Carlos Mur, ancien chef de la santé mentale à l’hôpital Nostra Senyora de Meritxell d’Andorre et directeur de coordination dans le gouvernement régional de Madrid pendant la pandémie de Covid-19, doit témoigner à distance lundi 26 janvier à 10 heures devant la Cour d’instruction n° 23 de Madrid.
Il s’agit de la cinquième convocation judiciaire pour Mur en moins d’un an, après quatre absences précédentes pour diverses raisons. Le juge a désormais approuvé sa demande de témoignage par visioconférence depuis Andorre, où il réside et exerce une pratique privée de psychologie qui limite ses déplacements.

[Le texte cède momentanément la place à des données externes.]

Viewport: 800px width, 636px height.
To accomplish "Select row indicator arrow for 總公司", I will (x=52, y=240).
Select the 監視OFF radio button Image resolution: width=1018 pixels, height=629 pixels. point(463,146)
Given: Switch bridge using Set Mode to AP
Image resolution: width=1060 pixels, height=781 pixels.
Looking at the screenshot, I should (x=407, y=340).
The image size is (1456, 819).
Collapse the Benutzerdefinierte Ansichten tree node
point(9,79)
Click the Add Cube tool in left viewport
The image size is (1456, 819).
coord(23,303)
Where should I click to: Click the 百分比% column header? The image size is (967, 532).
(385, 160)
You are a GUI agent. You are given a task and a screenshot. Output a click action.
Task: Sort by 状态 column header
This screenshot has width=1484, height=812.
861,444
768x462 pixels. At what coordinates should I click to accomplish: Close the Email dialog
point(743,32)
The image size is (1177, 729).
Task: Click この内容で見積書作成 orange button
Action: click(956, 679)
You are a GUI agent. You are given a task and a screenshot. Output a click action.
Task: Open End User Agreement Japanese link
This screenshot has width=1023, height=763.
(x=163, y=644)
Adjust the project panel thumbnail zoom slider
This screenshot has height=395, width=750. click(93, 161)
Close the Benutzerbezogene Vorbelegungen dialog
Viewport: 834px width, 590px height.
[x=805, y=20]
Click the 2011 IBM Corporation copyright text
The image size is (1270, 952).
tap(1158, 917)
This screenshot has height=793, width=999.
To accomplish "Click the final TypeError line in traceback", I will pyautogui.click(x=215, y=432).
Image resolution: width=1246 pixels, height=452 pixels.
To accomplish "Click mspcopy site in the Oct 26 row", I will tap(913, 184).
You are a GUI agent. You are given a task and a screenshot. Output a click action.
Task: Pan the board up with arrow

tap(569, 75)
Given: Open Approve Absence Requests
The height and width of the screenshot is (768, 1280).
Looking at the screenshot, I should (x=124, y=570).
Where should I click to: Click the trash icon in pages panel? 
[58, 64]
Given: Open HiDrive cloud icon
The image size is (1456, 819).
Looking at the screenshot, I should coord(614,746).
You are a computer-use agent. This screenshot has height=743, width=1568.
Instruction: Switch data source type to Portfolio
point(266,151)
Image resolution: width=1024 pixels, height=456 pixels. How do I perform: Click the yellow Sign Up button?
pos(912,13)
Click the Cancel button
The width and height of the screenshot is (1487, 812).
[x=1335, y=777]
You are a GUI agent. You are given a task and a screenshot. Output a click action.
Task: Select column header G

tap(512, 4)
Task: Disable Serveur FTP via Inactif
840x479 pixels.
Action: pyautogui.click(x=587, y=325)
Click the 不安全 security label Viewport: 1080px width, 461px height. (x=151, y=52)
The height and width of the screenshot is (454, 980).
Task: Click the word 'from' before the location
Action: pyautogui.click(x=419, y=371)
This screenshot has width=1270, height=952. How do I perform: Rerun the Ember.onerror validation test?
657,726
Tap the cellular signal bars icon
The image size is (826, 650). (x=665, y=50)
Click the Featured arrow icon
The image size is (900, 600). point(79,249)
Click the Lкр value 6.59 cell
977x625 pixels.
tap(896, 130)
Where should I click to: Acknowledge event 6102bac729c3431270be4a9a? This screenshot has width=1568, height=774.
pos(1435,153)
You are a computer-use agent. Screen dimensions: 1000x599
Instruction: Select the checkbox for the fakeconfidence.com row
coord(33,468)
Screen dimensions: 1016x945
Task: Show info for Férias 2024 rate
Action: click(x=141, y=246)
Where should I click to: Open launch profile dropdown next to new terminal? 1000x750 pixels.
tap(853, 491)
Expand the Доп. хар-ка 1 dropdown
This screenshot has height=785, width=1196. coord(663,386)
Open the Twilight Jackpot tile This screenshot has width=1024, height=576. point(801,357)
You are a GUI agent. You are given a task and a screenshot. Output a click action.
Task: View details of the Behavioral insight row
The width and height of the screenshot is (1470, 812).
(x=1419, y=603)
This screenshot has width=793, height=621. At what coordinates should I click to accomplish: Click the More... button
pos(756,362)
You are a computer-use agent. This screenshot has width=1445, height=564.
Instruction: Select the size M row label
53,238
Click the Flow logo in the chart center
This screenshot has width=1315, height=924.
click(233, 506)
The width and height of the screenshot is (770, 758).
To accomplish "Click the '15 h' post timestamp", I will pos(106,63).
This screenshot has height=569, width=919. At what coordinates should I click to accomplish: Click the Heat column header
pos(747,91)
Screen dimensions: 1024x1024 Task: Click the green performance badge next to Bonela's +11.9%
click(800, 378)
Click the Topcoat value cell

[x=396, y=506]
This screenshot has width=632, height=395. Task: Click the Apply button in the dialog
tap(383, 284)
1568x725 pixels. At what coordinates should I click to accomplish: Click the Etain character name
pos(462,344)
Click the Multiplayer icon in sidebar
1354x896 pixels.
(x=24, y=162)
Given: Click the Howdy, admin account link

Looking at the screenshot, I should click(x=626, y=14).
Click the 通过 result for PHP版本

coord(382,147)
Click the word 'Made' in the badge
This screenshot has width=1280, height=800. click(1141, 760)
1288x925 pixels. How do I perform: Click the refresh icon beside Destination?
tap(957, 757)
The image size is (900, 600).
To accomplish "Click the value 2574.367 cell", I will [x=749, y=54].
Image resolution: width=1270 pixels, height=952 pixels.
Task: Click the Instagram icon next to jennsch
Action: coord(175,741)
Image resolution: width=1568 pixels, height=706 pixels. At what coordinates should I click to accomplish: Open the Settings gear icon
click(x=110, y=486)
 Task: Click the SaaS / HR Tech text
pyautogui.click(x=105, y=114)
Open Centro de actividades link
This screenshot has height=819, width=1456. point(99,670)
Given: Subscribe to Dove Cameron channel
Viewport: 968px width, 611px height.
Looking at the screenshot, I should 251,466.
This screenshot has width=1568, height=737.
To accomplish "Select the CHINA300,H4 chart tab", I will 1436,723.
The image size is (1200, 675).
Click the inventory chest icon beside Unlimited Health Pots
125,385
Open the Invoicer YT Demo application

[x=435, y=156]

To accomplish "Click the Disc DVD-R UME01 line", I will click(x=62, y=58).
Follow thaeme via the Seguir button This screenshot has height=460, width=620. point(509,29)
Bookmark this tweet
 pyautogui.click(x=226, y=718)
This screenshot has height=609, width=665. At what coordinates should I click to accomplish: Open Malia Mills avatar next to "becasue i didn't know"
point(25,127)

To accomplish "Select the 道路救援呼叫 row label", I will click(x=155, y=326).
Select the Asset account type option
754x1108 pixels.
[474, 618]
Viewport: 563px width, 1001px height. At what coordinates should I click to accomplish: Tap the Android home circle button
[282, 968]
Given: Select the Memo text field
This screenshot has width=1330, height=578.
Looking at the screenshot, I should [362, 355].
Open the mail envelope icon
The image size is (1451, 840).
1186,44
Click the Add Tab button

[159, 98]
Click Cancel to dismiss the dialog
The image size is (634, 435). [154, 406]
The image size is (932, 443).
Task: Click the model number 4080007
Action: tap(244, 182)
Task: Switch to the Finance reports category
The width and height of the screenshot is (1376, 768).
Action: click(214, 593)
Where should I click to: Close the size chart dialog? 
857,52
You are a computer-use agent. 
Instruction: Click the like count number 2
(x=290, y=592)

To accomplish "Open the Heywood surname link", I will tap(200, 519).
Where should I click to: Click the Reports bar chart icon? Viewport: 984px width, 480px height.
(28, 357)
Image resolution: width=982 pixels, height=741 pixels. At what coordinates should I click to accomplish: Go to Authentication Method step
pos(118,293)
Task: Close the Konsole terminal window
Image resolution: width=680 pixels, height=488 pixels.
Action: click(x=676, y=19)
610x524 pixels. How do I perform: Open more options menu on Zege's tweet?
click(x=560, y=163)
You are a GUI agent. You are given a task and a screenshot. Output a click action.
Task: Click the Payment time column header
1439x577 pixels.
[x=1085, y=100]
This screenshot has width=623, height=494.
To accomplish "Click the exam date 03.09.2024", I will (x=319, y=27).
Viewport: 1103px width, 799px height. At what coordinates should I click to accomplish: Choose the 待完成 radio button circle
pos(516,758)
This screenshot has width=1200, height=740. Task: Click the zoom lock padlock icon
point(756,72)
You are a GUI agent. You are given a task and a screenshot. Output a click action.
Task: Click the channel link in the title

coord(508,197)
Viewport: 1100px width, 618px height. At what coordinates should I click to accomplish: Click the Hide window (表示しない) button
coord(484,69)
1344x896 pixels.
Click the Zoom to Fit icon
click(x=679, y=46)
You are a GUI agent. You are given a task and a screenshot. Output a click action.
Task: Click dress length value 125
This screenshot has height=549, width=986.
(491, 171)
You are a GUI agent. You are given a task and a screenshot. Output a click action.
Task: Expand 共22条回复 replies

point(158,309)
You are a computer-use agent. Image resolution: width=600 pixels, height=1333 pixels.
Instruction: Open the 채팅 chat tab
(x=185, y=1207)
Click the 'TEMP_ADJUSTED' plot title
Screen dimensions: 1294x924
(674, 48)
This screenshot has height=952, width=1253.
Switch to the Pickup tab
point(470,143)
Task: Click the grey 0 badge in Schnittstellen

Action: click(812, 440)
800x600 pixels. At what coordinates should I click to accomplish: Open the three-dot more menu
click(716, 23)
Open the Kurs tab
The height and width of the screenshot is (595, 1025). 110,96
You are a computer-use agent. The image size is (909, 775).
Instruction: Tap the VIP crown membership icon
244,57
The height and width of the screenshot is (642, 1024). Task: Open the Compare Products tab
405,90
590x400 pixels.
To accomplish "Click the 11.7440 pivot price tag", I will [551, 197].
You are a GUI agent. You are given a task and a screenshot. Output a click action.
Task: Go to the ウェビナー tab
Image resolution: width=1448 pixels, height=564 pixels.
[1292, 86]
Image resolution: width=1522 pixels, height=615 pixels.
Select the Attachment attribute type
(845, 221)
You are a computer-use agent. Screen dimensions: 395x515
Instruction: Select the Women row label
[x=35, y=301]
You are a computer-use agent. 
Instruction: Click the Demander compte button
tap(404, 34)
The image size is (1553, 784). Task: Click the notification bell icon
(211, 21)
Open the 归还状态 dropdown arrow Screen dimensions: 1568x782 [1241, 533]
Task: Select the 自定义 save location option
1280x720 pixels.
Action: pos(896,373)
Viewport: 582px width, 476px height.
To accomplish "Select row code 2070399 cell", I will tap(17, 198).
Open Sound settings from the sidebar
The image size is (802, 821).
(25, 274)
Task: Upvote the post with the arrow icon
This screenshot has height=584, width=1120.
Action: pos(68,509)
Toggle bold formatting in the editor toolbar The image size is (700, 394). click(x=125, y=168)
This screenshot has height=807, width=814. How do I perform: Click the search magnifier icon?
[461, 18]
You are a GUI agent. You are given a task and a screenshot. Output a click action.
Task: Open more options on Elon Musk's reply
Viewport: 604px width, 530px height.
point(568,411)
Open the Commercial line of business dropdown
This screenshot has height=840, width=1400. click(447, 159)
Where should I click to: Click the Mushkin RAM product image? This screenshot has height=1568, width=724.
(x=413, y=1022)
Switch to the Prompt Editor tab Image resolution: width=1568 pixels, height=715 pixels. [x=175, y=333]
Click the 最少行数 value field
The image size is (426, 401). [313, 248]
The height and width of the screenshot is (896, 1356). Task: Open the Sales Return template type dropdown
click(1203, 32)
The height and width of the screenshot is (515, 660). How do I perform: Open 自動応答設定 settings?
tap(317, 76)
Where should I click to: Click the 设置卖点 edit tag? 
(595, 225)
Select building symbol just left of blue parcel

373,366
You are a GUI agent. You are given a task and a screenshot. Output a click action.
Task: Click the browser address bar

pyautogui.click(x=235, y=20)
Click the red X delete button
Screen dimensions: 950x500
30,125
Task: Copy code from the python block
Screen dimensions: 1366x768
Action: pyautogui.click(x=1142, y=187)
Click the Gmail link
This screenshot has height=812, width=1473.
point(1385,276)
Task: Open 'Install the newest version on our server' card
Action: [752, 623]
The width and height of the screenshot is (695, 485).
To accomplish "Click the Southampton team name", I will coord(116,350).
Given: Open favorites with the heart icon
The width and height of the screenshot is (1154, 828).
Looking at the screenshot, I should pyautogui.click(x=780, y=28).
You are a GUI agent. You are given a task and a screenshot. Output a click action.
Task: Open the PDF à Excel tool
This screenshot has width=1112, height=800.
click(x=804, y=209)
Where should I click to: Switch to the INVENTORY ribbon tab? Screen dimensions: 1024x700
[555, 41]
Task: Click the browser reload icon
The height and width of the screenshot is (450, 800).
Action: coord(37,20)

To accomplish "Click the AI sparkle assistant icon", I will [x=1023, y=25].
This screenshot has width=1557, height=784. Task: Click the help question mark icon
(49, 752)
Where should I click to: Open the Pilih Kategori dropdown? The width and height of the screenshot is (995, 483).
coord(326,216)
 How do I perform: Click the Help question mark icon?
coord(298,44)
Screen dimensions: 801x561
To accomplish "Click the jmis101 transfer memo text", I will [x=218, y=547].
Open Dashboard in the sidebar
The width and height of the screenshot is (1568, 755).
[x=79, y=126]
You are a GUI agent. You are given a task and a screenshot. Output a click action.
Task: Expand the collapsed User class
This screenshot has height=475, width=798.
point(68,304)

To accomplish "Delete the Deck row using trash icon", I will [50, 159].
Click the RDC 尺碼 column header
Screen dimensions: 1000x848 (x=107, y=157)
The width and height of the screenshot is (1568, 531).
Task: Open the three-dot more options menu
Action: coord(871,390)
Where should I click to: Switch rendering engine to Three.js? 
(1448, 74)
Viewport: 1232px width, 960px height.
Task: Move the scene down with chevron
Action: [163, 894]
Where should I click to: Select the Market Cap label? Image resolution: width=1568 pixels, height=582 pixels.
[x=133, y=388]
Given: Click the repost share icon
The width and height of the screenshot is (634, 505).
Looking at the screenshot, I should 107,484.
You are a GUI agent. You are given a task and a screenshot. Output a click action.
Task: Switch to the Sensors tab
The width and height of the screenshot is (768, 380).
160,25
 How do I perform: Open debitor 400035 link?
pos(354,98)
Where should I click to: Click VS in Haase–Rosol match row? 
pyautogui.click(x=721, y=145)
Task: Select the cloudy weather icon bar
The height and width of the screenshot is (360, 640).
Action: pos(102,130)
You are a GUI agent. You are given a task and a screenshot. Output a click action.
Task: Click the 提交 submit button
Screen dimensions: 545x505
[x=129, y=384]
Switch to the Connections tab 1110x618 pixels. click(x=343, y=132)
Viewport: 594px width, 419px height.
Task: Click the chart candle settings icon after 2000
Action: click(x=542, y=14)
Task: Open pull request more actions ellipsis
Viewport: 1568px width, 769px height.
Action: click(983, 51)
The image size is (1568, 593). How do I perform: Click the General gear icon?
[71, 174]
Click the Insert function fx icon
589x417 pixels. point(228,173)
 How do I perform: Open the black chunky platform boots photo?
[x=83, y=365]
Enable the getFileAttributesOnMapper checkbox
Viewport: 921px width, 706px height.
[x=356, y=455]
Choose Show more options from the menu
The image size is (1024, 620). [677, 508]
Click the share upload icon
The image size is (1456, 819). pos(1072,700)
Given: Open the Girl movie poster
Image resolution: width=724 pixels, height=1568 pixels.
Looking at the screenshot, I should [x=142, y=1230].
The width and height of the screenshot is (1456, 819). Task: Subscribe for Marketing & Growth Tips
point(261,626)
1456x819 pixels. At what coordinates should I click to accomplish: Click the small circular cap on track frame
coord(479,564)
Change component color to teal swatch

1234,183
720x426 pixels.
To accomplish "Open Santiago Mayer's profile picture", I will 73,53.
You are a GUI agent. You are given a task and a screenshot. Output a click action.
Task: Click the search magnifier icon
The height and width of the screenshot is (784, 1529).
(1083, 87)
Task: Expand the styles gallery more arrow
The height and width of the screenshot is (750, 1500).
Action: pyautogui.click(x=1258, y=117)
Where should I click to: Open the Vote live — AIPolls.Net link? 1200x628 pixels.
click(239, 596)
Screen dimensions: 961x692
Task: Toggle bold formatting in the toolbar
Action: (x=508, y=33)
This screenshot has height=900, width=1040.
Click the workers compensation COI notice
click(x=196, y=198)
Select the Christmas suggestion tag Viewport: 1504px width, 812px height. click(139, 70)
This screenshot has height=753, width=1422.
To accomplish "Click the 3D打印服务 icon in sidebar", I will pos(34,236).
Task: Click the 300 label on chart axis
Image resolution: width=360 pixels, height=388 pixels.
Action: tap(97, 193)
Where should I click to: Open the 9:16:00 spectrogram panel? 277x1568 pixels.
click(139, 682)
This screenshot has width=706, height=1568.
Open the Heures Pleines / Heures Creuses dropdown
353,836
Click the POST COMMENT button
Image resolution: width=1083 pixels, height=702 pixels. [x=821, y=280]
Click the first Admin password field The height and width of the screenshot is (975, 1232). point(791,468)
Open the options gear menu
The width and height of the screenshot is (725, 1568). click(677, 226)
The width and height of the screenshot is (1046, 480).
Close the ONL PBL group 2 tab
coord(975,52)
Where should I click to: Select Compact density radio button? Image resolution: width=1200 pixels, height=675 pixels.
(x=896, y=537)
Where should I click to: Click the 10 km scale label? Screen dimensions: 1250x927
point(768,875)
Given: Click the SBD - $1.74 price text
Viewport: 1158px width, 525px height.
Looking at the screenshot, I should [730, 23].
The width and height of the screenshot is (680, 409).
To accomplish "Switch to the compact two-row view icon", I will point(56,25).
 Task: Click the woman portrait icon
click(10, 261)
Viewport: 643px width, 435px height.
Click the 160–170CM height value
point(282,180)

Mur fait face à des poursuites en tant que l’un des cosignataires du prétendu « protocole de la honte », des directives émises en mars et avril 2020 qui auraient empêché les transferts à l’hôpital pour des milliers de résidents âgés d’Ehpad à Madrid. L’enquête, déclenchée par une plainte d’un parent d’une victime de l’établissement Amavir Valdebernardo à Madrid, examine ces consignes, qui ont contribué à la mort de 7 291 seniors en résidence sans accès hospitalier pendant cette période.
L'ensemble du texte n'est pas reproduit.